Elezioni 2018: Salvini in testa nella Macerata di Luca Traini e del raid razzista

di Redazione Blitz
Pubblicato il 5 marzo 2018 8:48 | Ultimo aggiornamento: 5 marzo 2018 8:48
Elezioni 2018: Salvini in testa nella Macerata di Luca Traini e del raid razzista

Elezioni 2018: Salvini in testa nella Macerata di Luca Traini e del raid razzista

ROMA – Su Macerata, dopo il delitto di Pamela e l’aggressione razzista di Luca Traini (aspirante stragista ed ex militante leghista di cui fu anche candidato) si erano appuntati gli sguardi di analisti e commentatori: l’esito elettorale conforta proprio le speranze della Lega che guida il centrodestra a una clamorosa affermazione a Camera e Senato.

Giuliano Pazzaglini, sindaco di Visso (uno dei centri colpiti dal terremoto 2016), voluto come capolista proprio da Salvini, ha stravinto nel collegio uninominale del Senatocon il 37,5%, staccando il secondo (M5S) di quasi 10 punti. Anche Tullio Patassini, ex assessore comunale di Treia, è stato scelto direttamente da Salvini per guidare la lista di centrodestra nel collegio della Camera, strappandolo ad Alternativa Popolare.
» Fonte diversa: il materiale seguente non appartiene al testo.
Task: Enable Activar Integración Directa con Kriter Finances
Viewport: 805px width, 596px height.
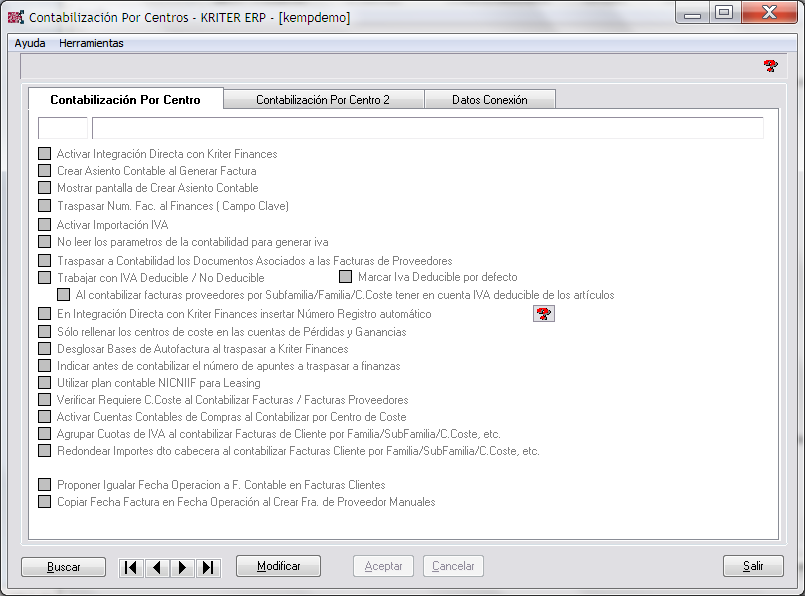Action: pos(44,154)
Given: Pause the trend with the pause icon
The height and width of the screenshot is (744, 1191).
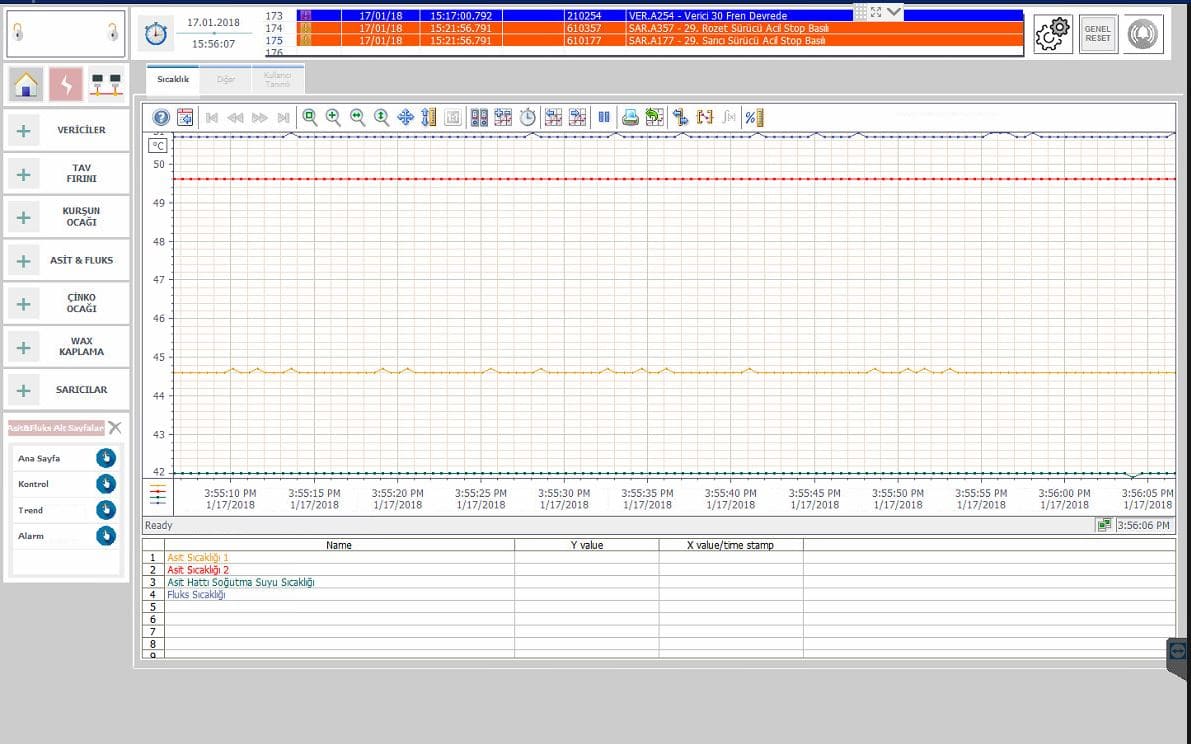Looking at the screenshot, I should click(604, 117).
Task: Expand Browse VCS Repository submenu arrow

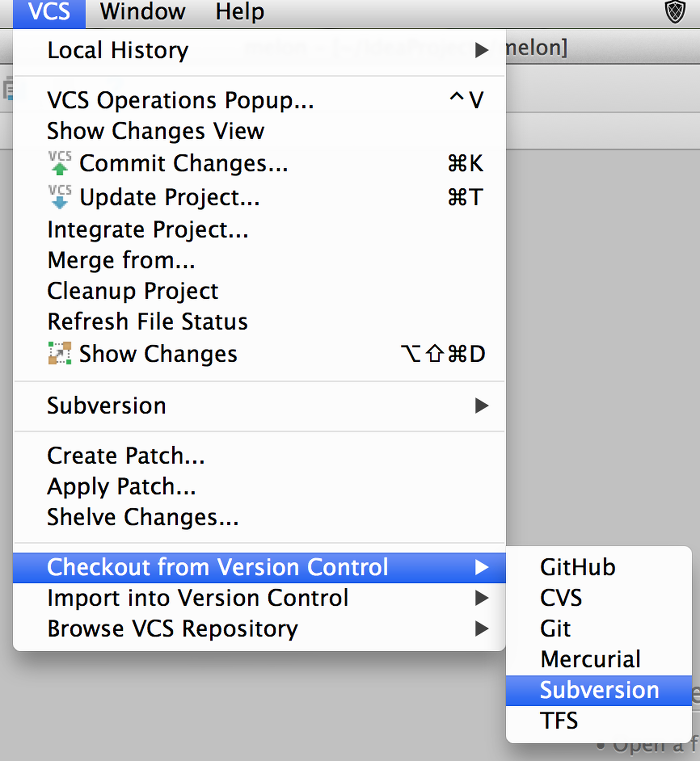Action: (x=481, y=629)
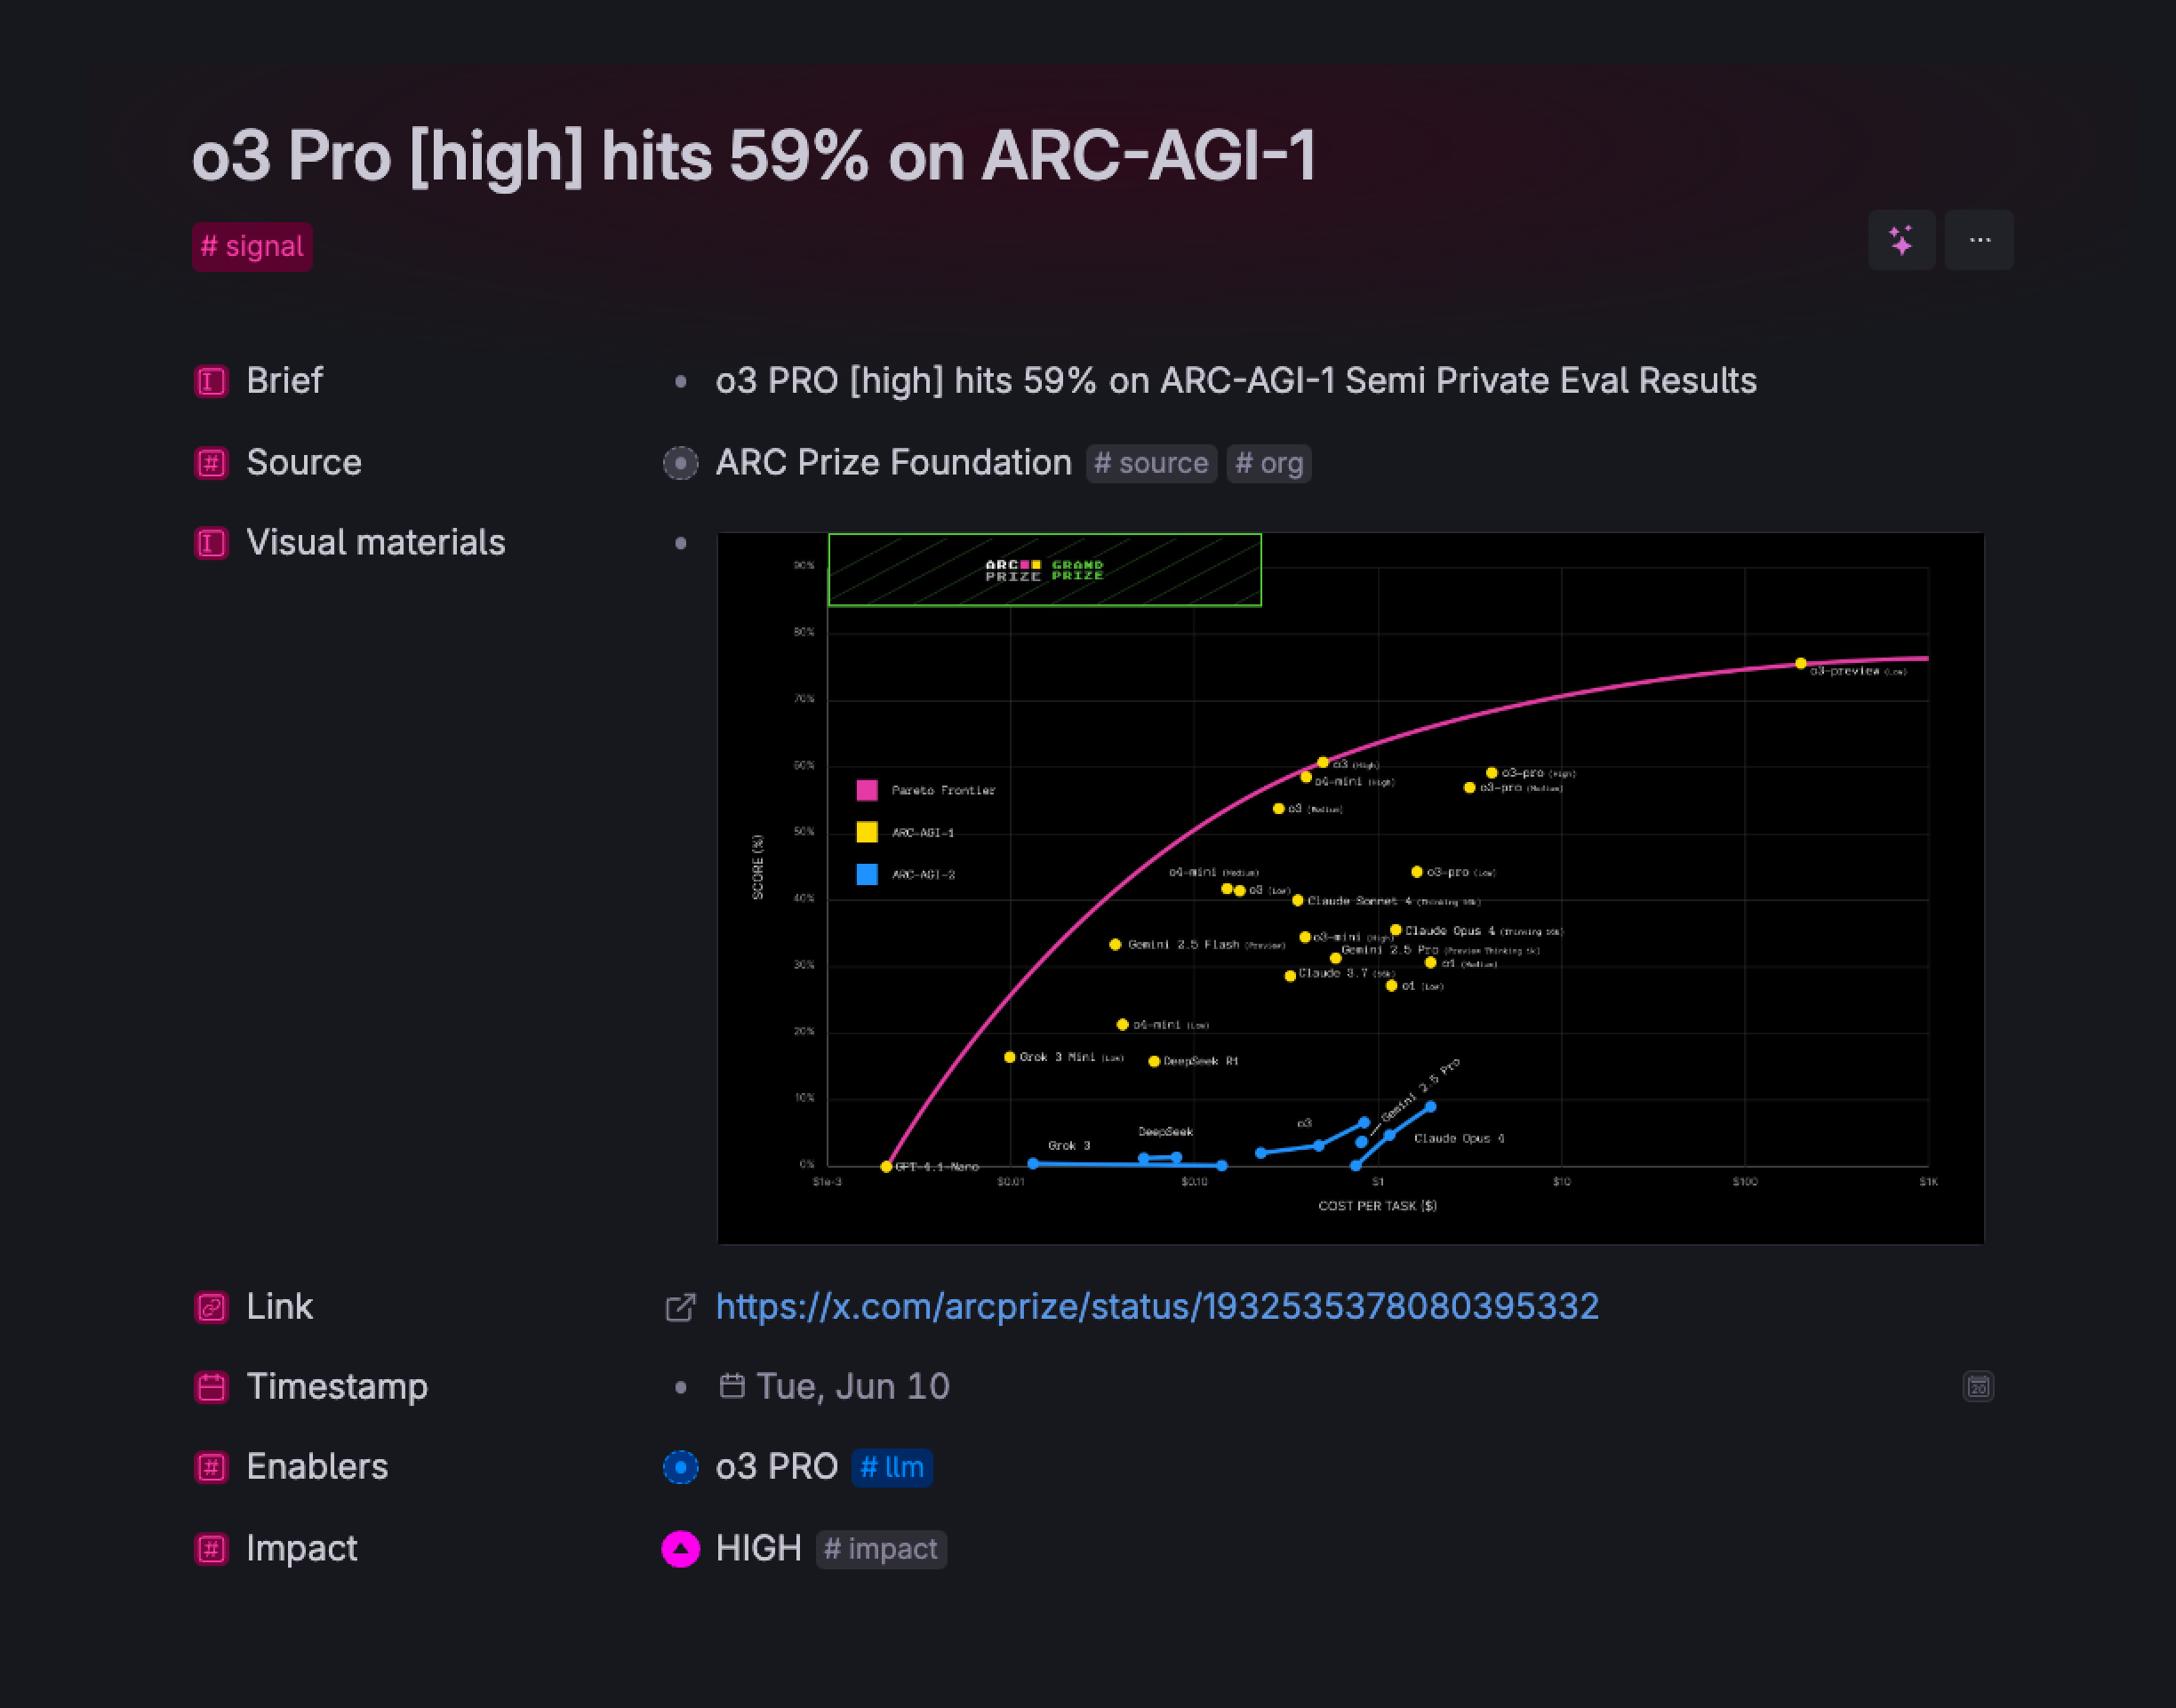Open the ARC-AGI chart image
The image size is (2176, 1708).
point(1350,888)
Il risultato dà ragione al leader leghista: 38% per Patassini e primo posto inattaccabile. Sul significato politico si faranno le analisi del caso, certo è che gli appelli partigiani all’antifascismo non hanno scalfito la proposta “sovranista” e anti-immigrati che asseconda una tendenza profonda locale. Da un punto di vista emotivo, ha sortito più effetti la notizia dello scempio del corpo della povera Pamela, che l’indignazione e la paura per la risposta violenta e xenoba di un Traini, al massimo considerato uno che sbaglia per eccesso.